Sales were also boosted after Powerball tickets became available in California starting in April, the 43rd US state to join the competition.
Powerball -- a shared jackpot coordinated by the Multi-State Lottery Association (MUSL), formed by the participating state lotteries -- cannot be played from outside the United States or outside participating states.
The game presents a choice of five numbers from a pool of 59, plus a Powerball number from a separate pool of 35.
The richest US lottery jackpot of all time is $656 million, won in a Mega Millions draw in March 2012 and split between three tickets in Illinois, Kansas and Maryland. Like all US lotteries, the winnings are subject to tax.

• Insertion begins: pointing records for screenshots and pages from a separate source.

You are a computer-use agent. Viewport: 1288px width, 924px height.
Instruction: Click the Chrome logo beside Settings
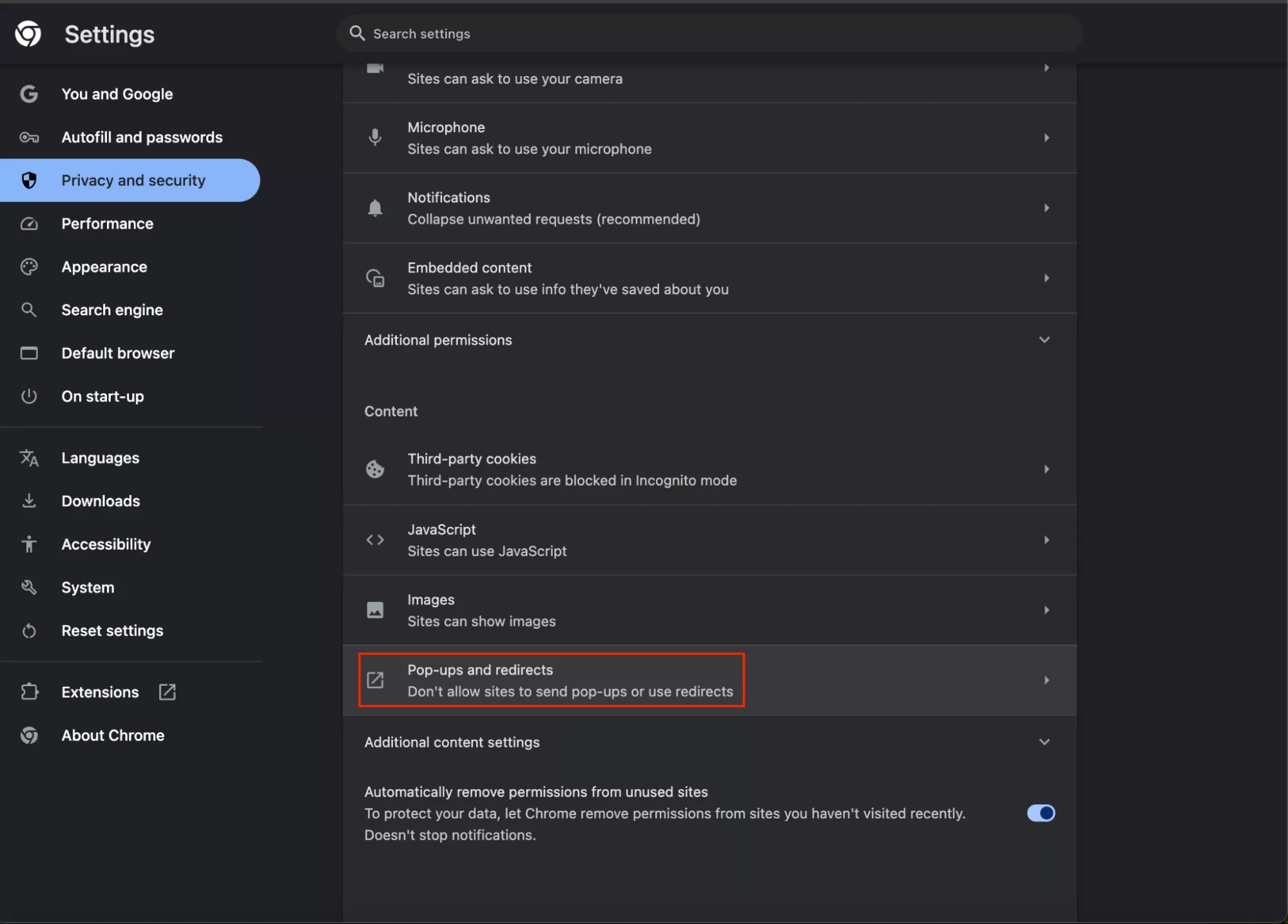[x=28, y=34]
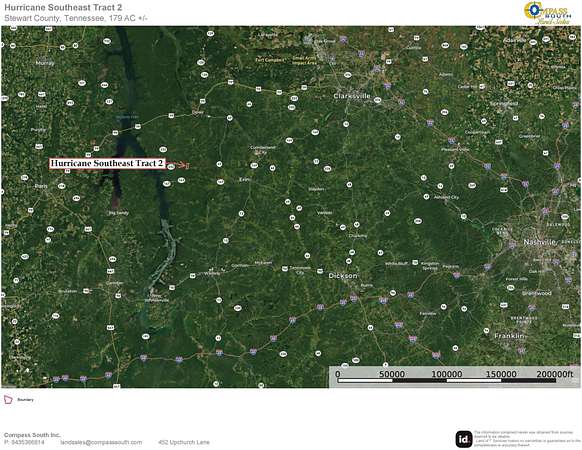Click the landsales@compasssouth.com email link
This screenshot has height=450, width=582.
click(101, 442)
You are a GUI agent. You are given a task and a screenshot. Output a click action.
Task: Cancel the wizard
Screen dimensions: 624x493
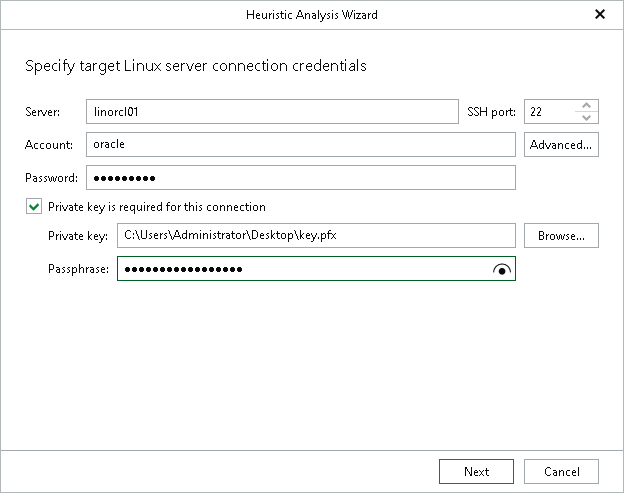pyautogui.click(x=561, y=472)
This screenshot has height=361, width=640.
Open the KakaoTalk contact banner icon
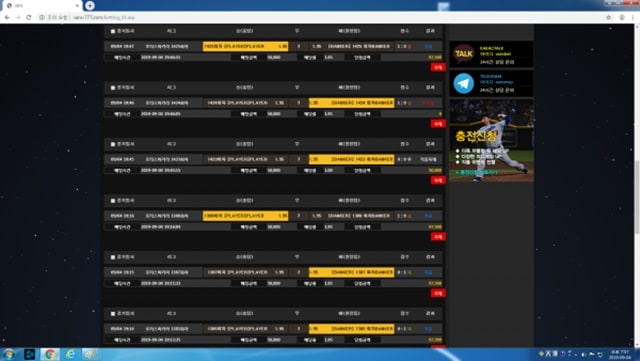click(x=464, y=53)
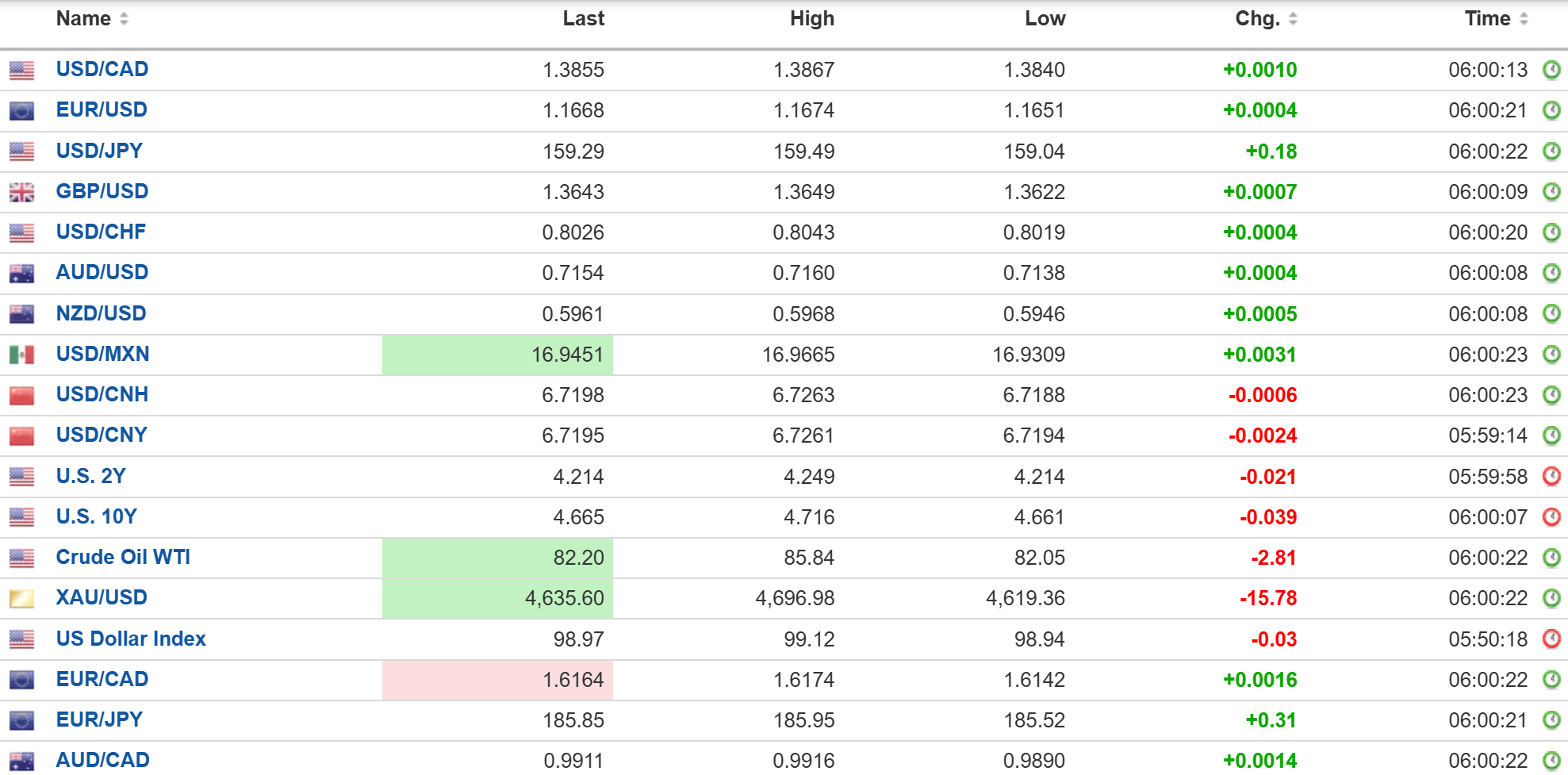Sort table using Name column arrows

tap(124, 18)
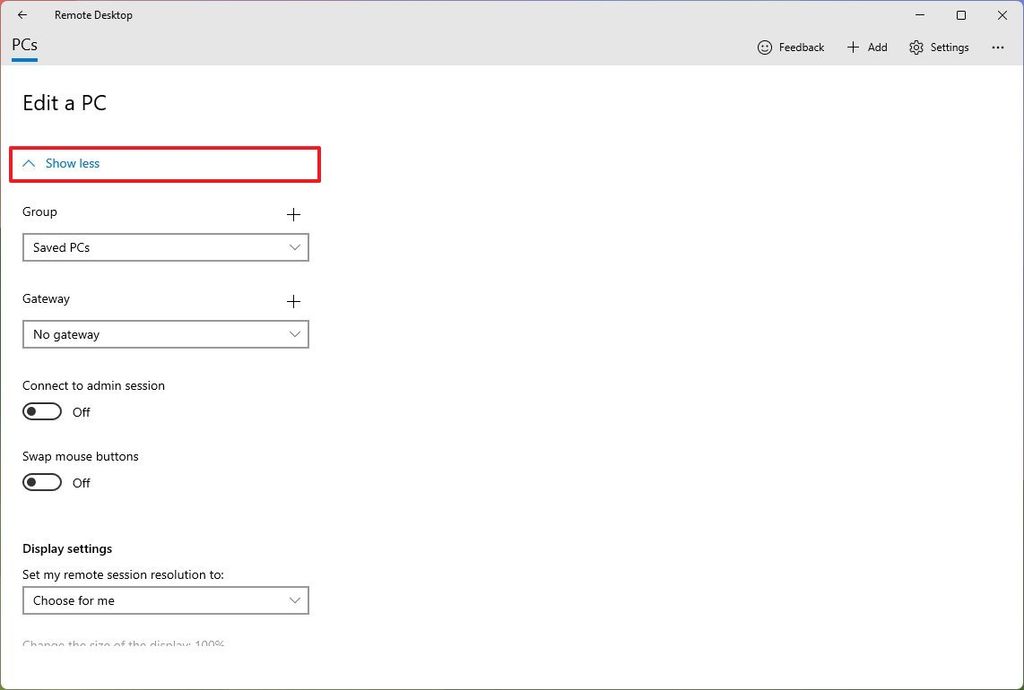1024x690 pixels.
Task: Click the Settings label next to the gear
Action: [948, 47]
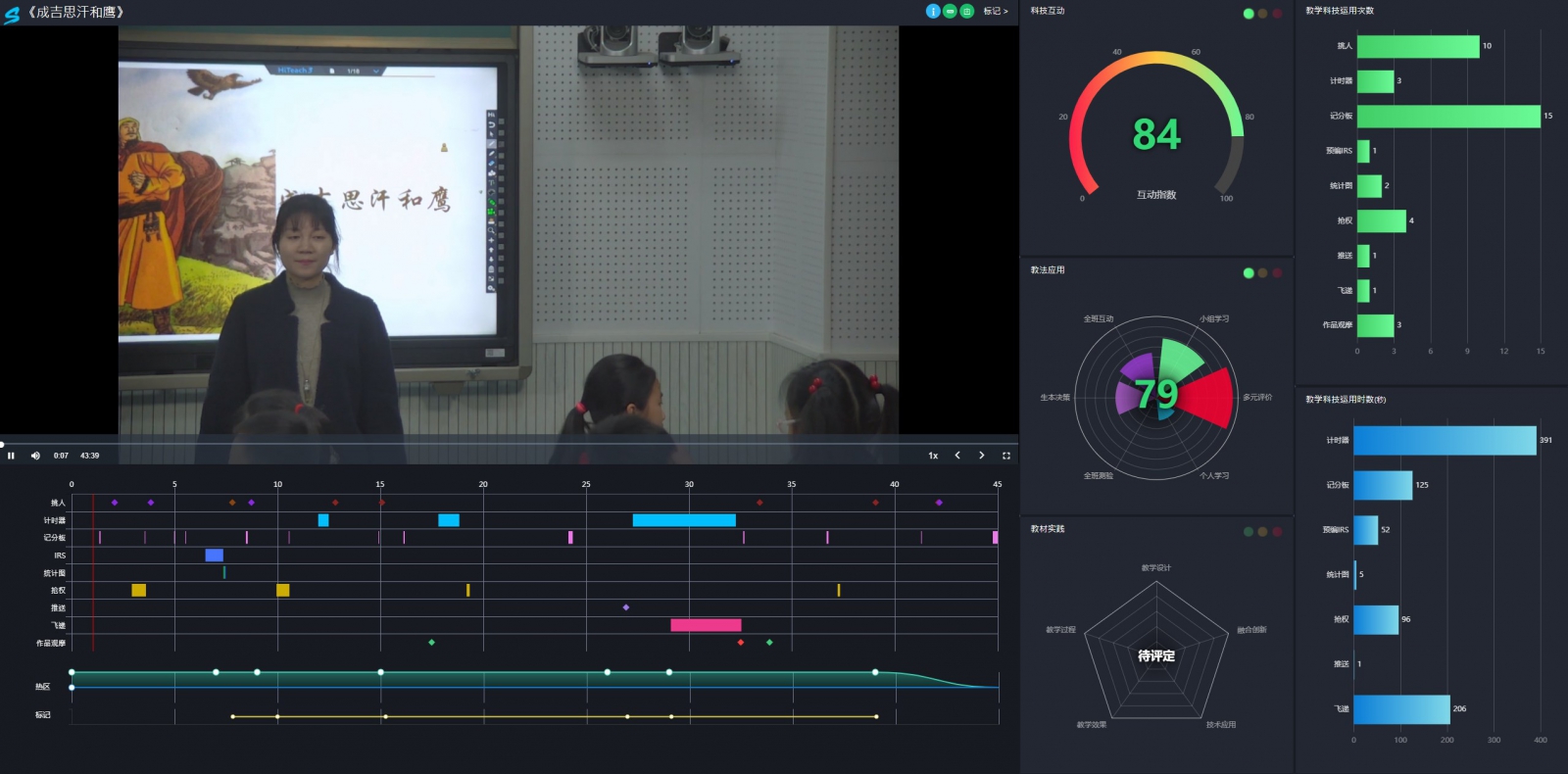Click the green square report icon

click(966, 11)
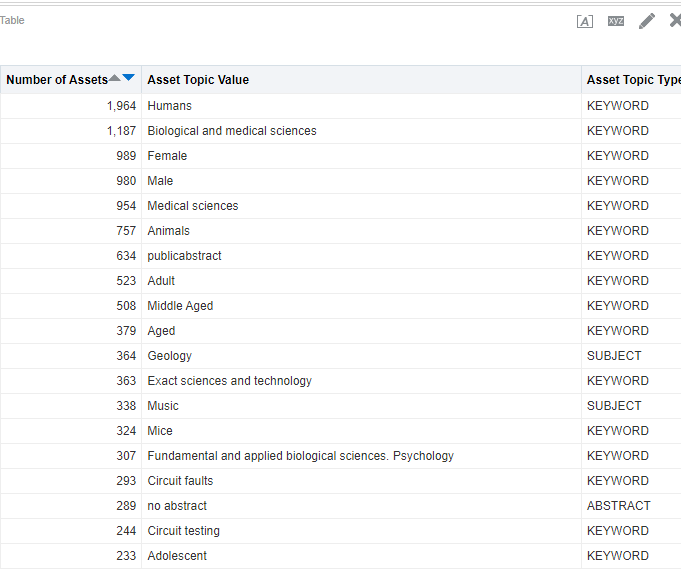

Back then, when entering cost $1, big lines of customers formed for three days, said Rajendra Prasad Bhusal, an employee at the Continental Wine and Liquor store in downtown Washington.
In recent days, hopefuls again streamed in to buy Powerball tickets, but the crowd is only a third of the numbers seen in March last year, according to the liquor salesman.
"Now, people complain that the tickets cost too much," he added.
The Powerball website put the odds of winning at one in 175,223,510, far less likely that the chance of getting struck by lighting in the United States, which according the National Lightning Safety Institute in about one chance in 280,000.
The main Powerball website advised that "swinging a live chicken above your head while wishing for the future numbers does NOT work" to improve the chances of winning.
Buying more tickets helps, "but the odds are still high and hitting the jackpot is still a question of fate," it added.